Emma had the perfect life, then early one morning, a phone call changed her world forever. Now she's having nightmares that threaten to disrupt the space-time continuum—nightmares of hiding from bombs in basements, of glass shattering from nearby explosions. But these disturbing dreams, in which she inhabits the body of a young girl named Lily, seem all too real, and Emma's waking life begins to be affected by the events that transpire in this mysterious wartime landscape.
Affecting ... More about mourning than it is about the multiverse, the novel follows Emma as she stumbles past her manageable, ordered routines into light chaos ... While her decisions are unsympathetic, particularly when they’re allowed to outweigh the troubles of sidelined Lily, the authenticity of her selfish, consuming grief is an empathetic constant ... Emotive.
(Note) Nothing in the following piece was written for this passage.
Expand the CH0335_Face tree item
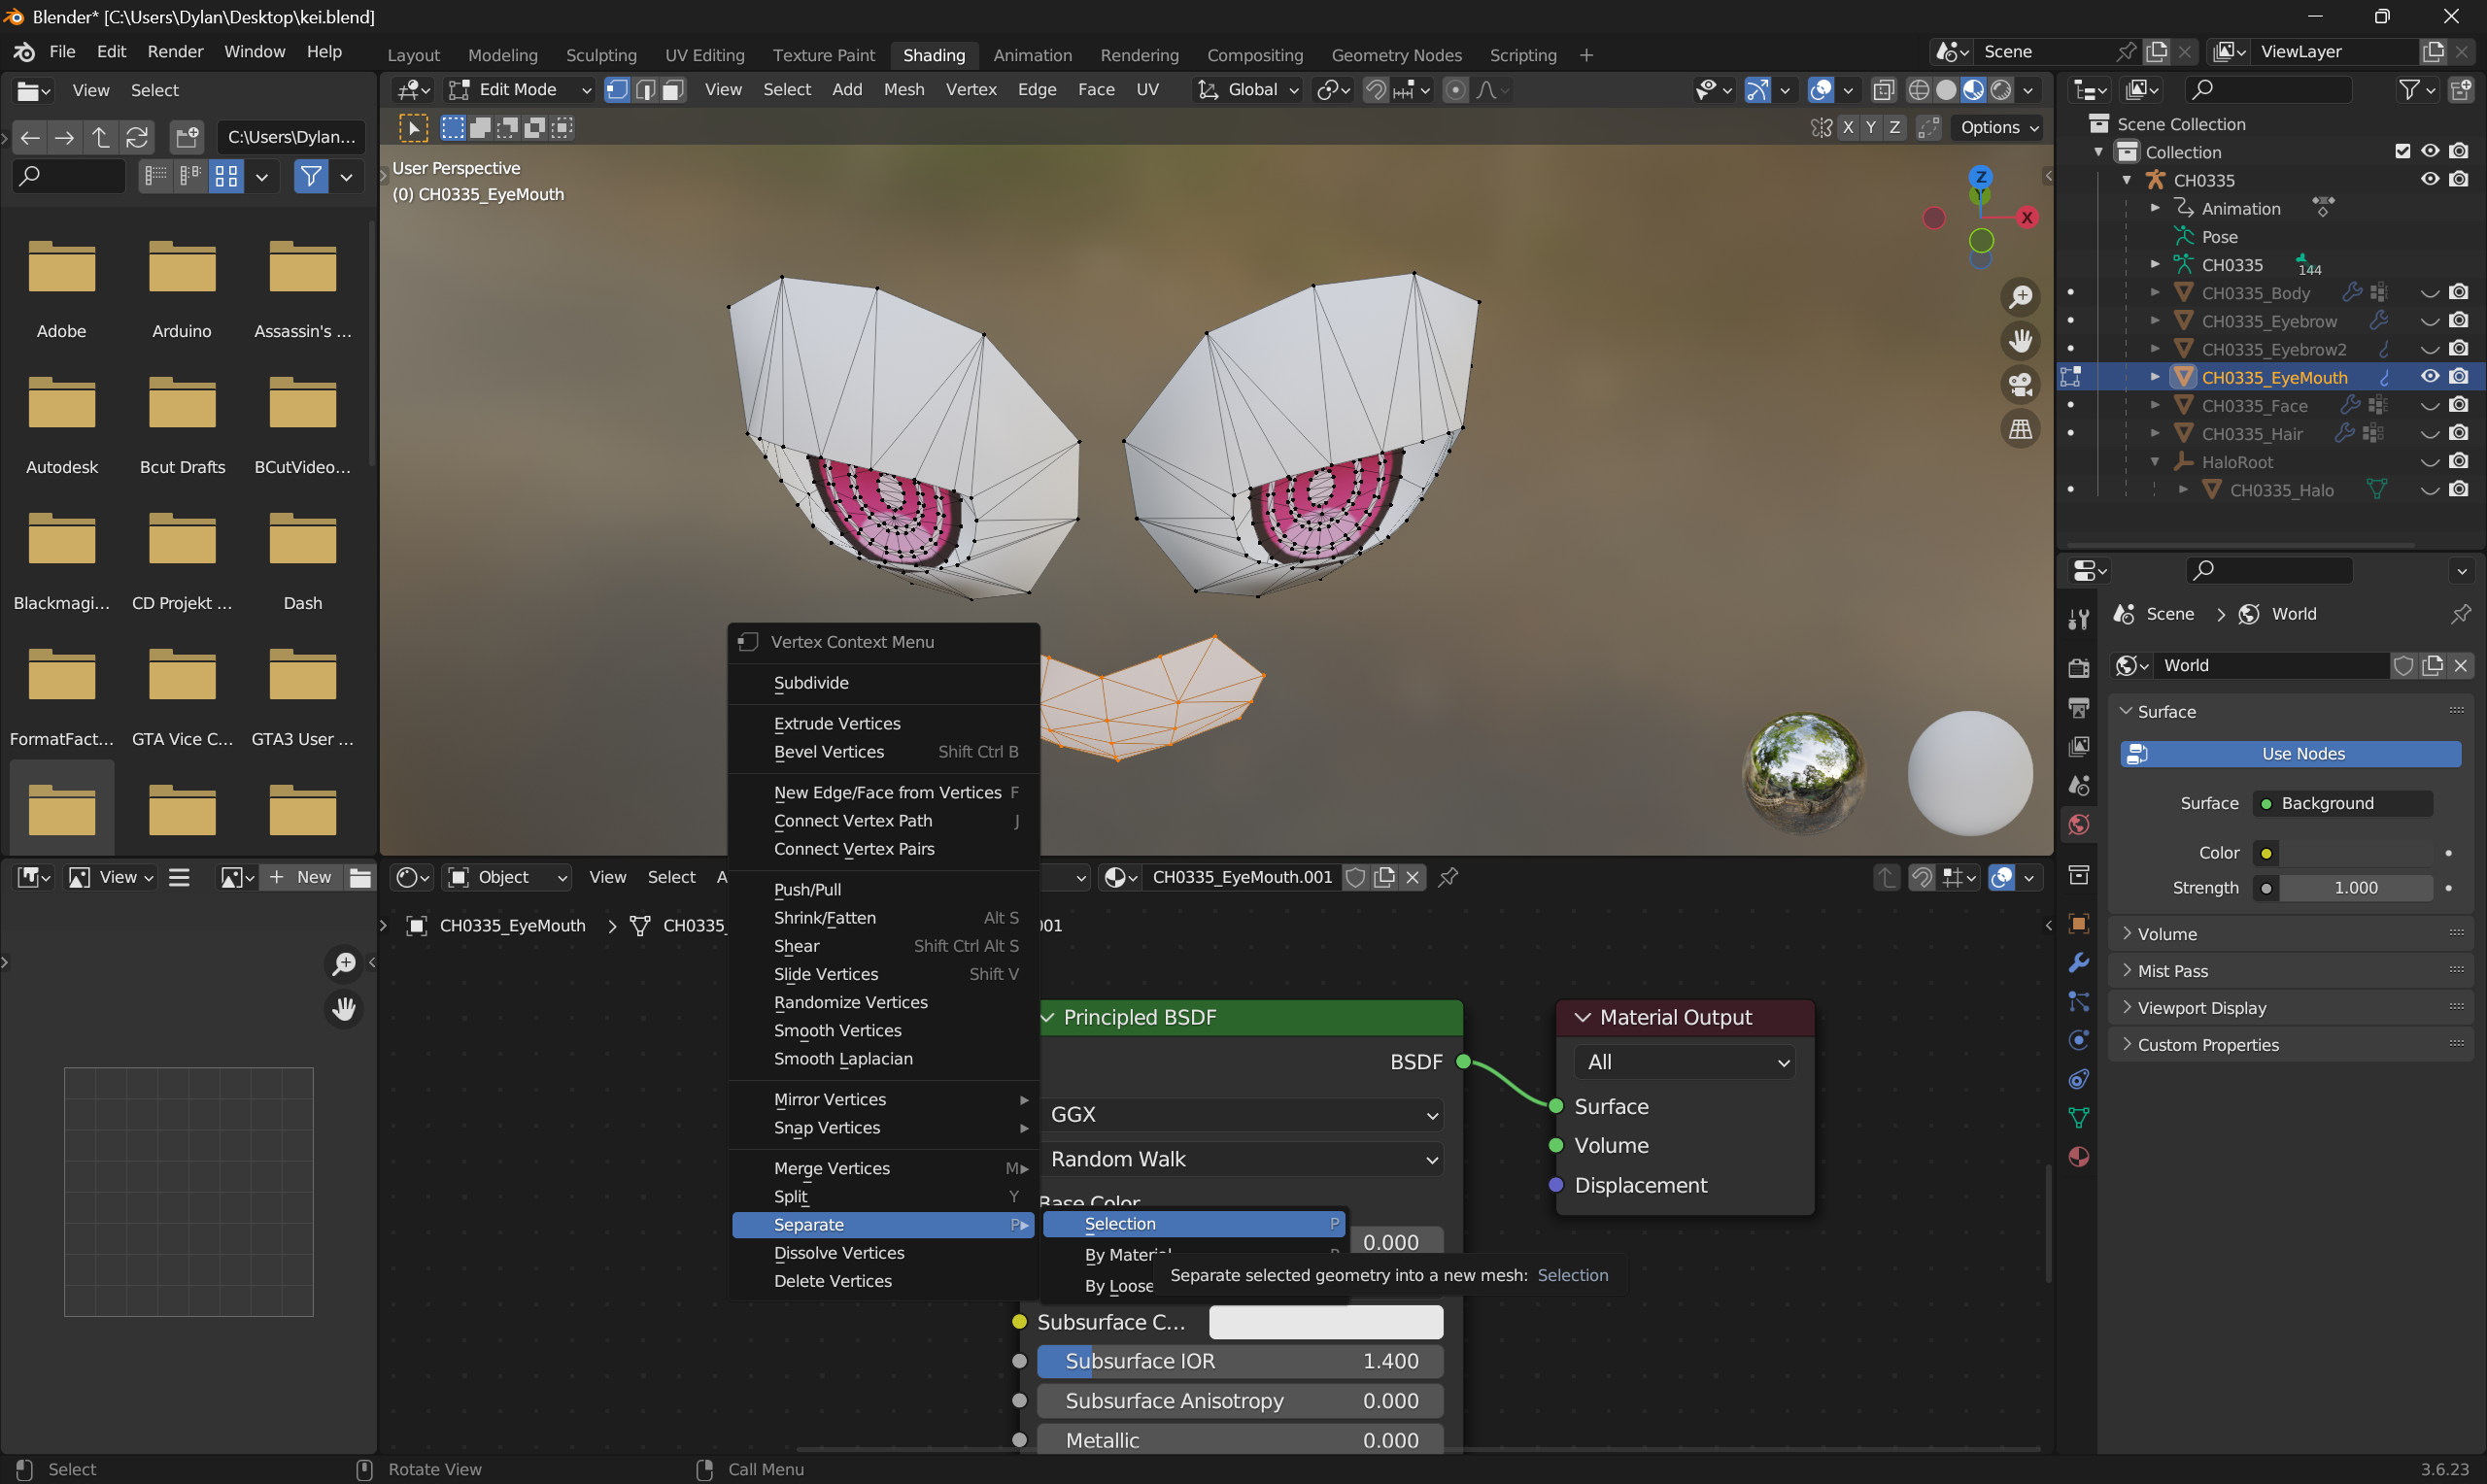[x=2155, y=405]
Exquisite and magical ... There are many concise observations on grief...and Goudarzi finds poignancy in Emma’s romantic infatuation with Kerr, but a rushed, unsatisfying ending leaves the reader with many unresolved questions. Despite the frustrating conclusion, readers will find this captivating.
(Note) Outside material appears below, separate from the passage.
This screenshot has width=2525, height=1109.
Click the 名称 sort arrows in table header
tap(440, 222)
Emma's prolonged grief at Spencer's death, her romantic triangle with Jacobs and Peter, her minimally acceptable boyfriend, and Lily's sweet summer romance with Nima, the son of her parents' friends, add emotional depth. A banal subplot involving Emma' boss, Charlie, her professional competition with her lunch buddy, Tina, and a sewer system at a new housing development feels disconnected from Emma's and Lily's stories. The central question of whether Emma's dreams are real sustains the intrigue to a satisfying, faster-paced conclusion ... An is-it-real-or-is-it-a-dream story with a lot to like but little to love.